Commercial & mixed-use calculator.

The classic shop-with-flats-above play: income valuation on the commercial, bricks on the flats, non-residential SDLT on the lot — and a commercial refinance that shows your real end position.

Shape a commercial deal

What it models

  • Commercial element valued on income: net rent ÷ yield
  • Optional residential element (flats above) on bricks-and-mortar
  • Non-residential SDLT on the whole purchase price
  • Commercial bridging at the lower of 85% of price / 70% of value
  • The 70% commercial refinance and your end cash position
  • Share the deal as a link or save it as a PDF

A worked example

Shop + 2 flats, bought for£400,000
Commercial rent £24k at an 8% yield£255,000
Flats valued at£250,000
End value£505,000
SDLT (non-residential, whole price)£9,500
Cash left in after the 70% refinance£76,380

Illustrative, bridged at 0.95%/month. Check the SDLT on your own price in the SDLT calculator.

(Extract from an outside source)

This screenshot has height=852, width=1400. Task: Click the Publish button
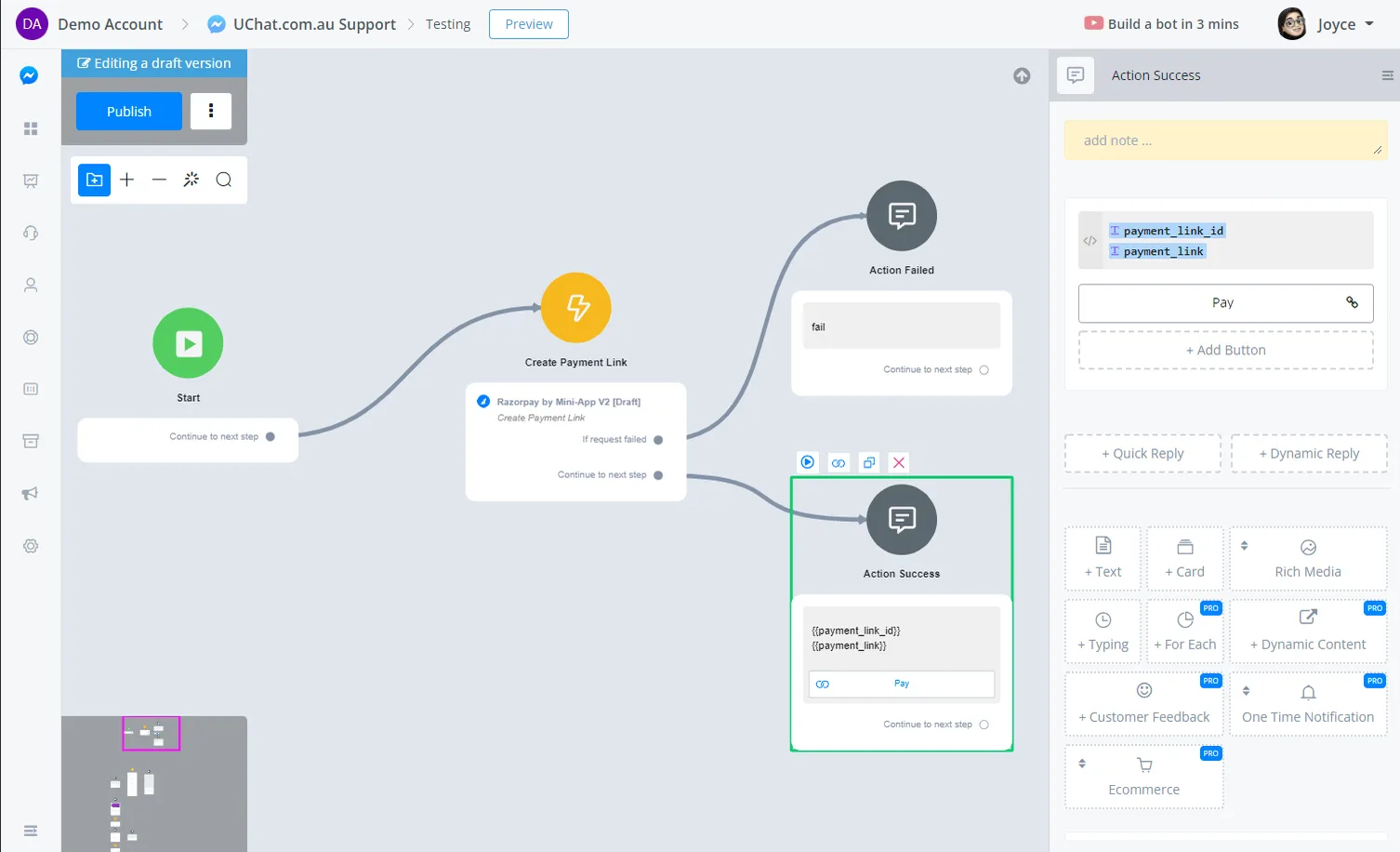click(x=129, y=111)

Commercial questions, answered

How is commercial property valued?

On income: the net rent divided by a yield. A stronger tenant covenant and longer lease mean a lower yield and a higher value. For mixed-use, the commercial element is valued on income and the residential element on comparable sales.

What SDLT do I pay on mixed-use property?

A genuinely mixed-use purchase — for example a shop with flats above bought together — is taxed at non-residential rates on the whole price (0% to £150k, 2% to £250k, 5% above), including the residential part. No additional-property surcharge applies.

How much will a commercial lender advance?

Less than buy-to-let: typically 65–70% of value, at higher rates. Commercial bridging is similar — around 70% of value or 85% of price, whichever is lower — which is why the income valuation on the way out matters so much.